Go through the material and copy every line in which "sidebar" appears.

SUPPLIED DATA
-*-*-

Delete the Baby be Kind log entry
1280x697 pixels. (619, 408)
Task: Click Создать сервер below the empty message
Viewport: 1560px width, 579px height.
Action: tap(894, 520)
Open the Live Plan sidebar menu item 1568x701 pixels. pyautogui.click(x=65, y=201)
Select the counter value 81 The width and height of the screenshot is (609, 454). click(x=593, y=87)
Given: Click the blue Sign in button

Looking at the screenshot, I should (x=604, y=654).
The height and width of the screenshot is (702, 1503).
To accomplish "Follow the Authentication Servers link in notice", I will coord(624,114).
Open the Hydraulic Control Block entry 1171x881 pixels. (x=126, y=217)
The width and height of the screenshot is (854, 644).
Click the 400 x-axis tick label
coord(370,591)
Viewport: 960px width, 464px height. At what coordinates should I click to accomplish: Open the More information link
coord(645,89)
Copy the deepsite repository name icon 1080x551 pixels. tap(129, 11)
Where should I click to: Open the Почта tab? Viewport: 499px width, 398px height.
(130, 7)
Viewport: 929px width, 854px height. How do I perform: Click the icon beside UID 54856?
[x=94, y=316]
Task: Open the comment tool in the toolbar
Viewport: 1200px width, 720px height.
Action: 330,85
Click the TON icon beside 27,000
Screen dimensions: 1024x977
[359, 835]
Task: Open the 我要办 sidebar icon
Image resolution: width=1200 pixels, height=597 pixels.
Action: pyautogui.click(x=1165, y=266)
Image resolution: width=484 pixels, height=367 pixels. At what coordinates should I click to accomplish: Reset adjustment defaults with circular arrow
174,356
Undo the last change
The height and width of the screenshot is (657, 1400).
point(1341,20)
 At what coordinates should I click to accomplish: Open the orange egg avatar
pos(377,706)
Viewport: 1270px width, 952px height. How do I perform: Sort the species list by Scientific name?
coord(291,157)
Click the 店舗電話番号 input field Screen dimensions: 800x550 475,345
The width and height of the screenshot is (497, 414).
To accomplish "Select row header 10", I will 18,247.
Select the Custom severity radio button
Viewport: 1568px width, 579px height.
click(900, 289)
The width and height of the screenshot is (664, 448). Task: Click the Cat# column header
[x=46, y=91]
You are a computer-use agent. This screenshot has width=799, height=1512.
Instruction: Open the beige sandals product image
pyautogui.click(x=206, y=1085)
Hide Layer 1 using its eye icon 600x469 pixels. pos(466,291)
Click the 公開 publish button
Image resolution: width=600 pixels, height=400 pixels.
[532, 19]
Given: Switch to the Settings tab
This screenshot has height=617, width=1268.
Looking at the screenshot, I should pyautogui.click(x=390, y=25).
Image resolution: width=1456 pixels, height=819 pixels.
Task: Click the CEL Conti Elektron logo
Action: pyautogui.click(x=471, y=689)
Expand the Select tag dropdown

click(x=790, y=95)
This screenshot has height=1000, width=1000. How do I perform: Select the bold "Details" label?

-*-*-

ANSWER
Open the Live Plan sidebar menu item 1568x701 pixels. pyautogui.click(x=65, y=201)
Task: Open the 我要办 sidebar icon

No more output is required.